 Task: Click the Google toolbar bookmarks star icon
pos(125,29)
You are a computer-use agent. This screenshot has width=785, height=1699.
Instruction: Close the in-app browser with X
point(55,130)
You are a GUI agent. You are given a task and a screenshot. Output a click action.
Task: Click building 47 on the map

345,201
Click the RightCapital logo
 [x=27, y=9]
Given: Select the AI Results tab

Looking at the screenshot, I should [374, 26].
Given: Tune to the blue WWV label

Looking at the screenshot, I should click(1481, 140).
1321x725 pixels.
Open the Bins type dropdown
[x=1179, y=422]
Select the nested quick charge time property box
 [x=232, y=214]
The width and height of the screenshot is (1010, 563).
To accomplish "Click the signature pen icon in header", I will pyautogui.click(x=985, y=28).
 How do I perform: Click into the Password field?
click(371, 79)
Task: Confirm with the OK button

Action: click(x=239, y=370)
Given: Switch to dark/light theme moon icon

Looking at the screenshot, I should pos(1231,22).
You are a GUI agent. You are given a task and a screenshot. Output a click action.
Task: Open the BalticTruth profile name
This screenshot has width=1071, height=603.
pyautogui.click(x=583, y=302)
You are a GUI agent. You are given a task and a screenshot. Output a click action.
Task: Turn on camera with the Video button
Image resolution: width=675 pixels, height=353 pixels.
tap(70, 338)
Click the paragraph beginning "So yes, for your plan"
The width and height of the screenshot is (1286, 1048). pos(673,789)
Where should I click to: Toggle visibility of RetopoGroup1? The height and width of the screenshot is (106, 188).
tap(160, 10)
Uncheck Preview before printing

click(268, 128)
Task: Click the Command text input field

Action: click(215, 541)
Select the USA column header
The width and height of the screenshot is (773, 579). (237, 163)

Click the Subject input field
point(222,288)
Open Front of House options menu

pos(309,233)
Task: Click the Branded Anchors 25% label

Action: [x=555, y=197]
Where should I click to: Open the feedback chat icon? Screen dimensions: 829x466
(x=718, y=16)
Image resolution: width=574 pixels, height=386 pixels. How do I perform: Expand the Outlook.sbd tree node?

++++

Please give back every line of the listing exactly as it stands.

 Task: Click the Google toolbar bookmarks star icon
pos(125,29)
You are a computer-use agent. This screenshot has width=785, height=1699.
Instruction: Close the in-app browser with X
point(55,130)
You are a GUI agent. You are given a task and a screenshot. Output a click action.
Task: Click building 47 on the map

345,201
Click the RightCapital logo
 [x=27, y=9]
Given: Select the AI Results tab

Looking at the screenshot, I should [374, 26].
Given: Tune to the blue WWV label

Looking at the screenshot, I should click(1481, 140).
1321x725 pixels.
Open the Bins type dropdown
[x=1179, y=422]
Select the nested quick charge time property box
 [x=232, y=214]
The width and height of the screenshot is (1010, 563).
To accomplish "Click the signature pen icon in header", I will pyautogui.click(x=985, y=28).
 How do I perform: Click into the Password field?
click(371, 79)
Task: Confirm with the OK button

Action: click(x=239, y=370)
Given: Switch to dark/light theme moon icon

Looking at the screenshot, I should pos(1231,22).
You are a GUI agent. You are given a task and a screenshot. Output a click action.
Task: Open the BalticTruth profile name
This screenshot has width=1071, height=603.
pyautogui.click(x=583, y=302)
You are a GUI agent. You are given a task and a screenshot. Output a click action.
Task: Turn on camera with the Video button
Image resolution: width=675 pixels, height=353 pixels.
tap(70, 338)
Click the paragraph beginning "So yes, for your plan"
The width and height of the screenshot is (1286, 1048). pos(673,789)
Where should I click to: Toggle visibility of RetopoGroup1? The height and width of the screenshot is (106, 188).
tap(160, 10)
Uncheck Preview before printing

click(268, 128)
Task: Click the Command text input field

Action: click(215, 541)
Select the USA column header
The width and height of the screenshot is (773, 579). (237, 163)

Click the Subject input field
point(222,288)
Open Front of House options menu

pos(309,233)
Task: Click the Branded Anchors 25% label

Action: [x=555, y=197]
Where should I click to: Open the feedback chat icon? Screen dimensions: 829x466
(x=718, y=16)
Image resolution: width=574 pixels, height=386 pixels. How do I perform: Expand the Outlook.sbd tree node?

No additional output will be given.